[Saved data entries]
--------

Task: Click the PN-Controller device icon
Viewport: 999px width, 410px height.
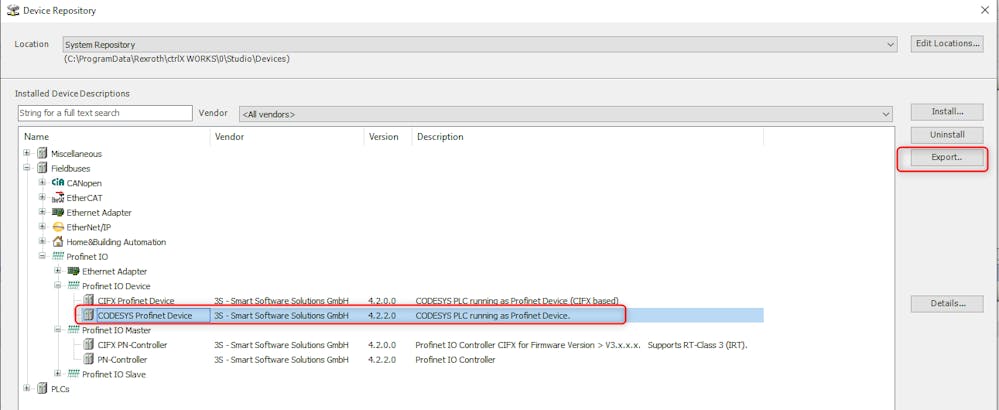Action: 88,360
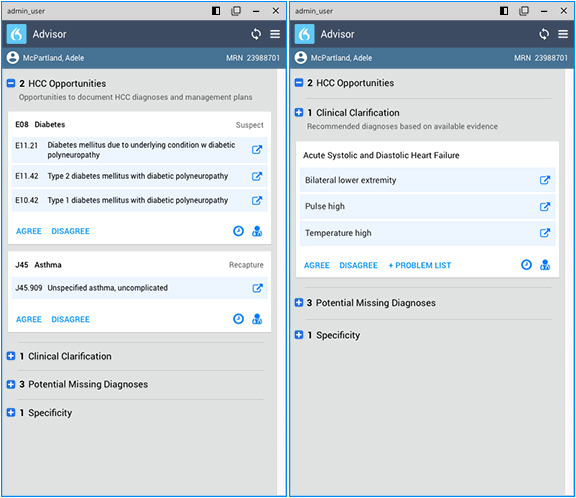
Task: Open evidence link for J45.909 asthma row
Action: [257, 288]
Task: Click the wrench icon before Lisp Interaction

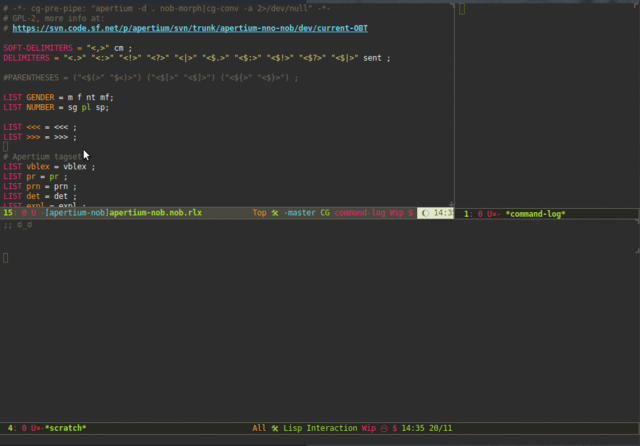Action: point(275,428)
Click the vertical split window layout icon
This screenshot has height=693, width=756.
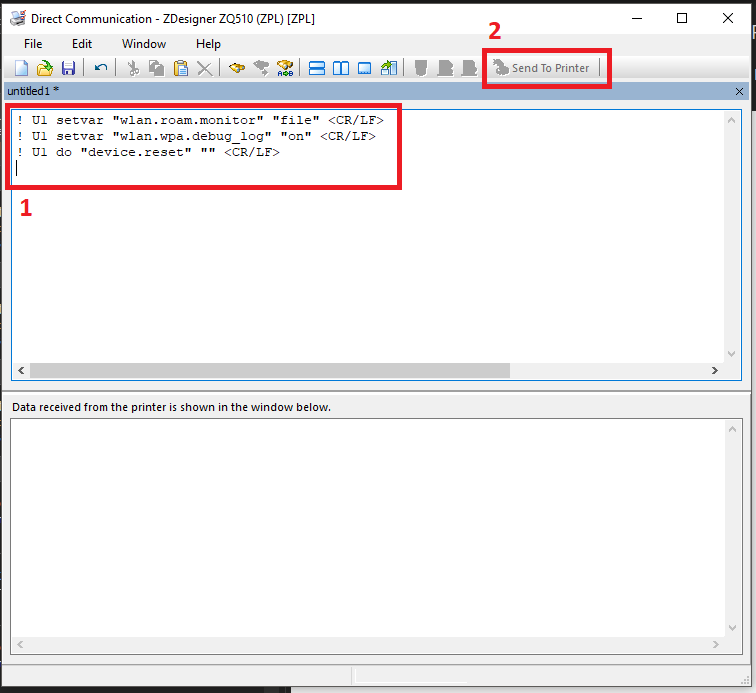click(x=341, y=68)
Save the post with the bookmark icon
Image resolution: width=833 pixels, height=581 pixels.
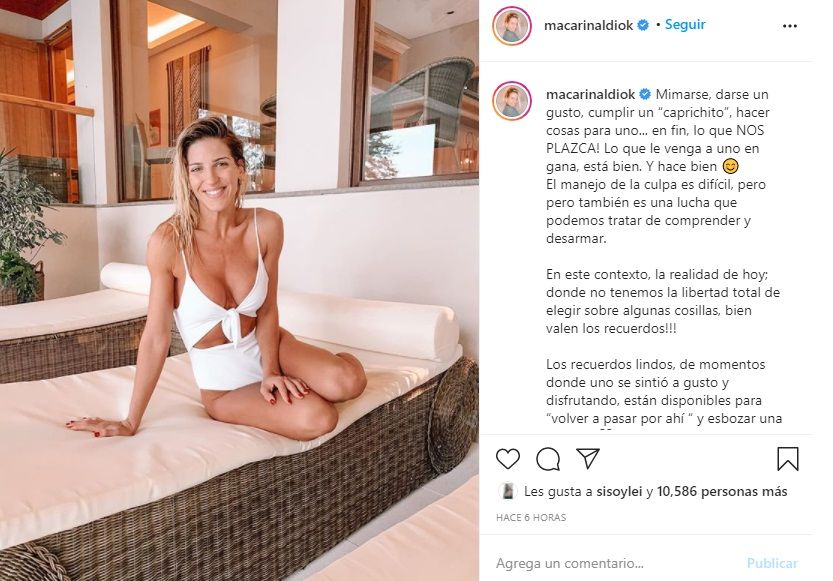click(787, 459)
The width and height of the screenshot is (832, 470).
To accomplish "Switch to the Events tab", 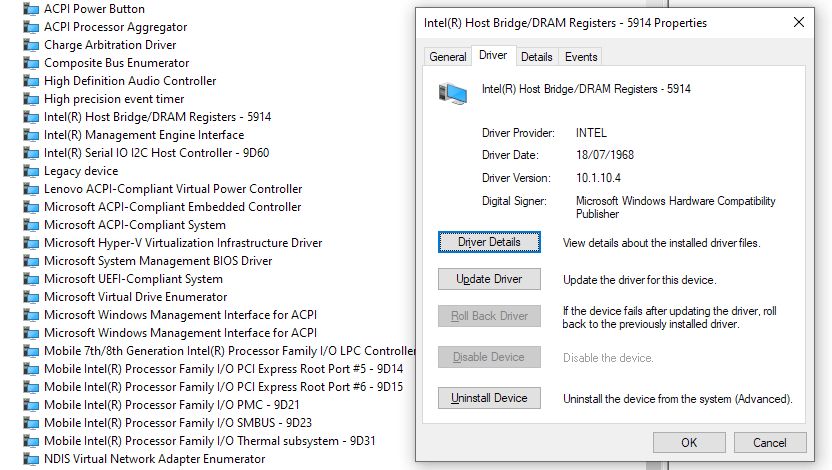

--------

Excluding the pictures, restate the records above word for word.

● **Your response**:
Task: Click the PN-Controller device icon
Viewport: 999px width, 410px height.
Action: 88,360
Task: Open evidence link for J45.909 asthma row
Action: [257, 288]
Task: Click the wrench icon before Lisp Interaction

Action: point(275,428)
Click the vertical split window layout icon
This screenshot has height=693, width=756.
click(x=341, y=68)
Save the post with the bookmark icon
Image resolution: width=833 pixels, height=581 pixels.
click(787, 459)
The width and height of the screenshot is (832, 470).
To accomplish "Switch to the Events tab", 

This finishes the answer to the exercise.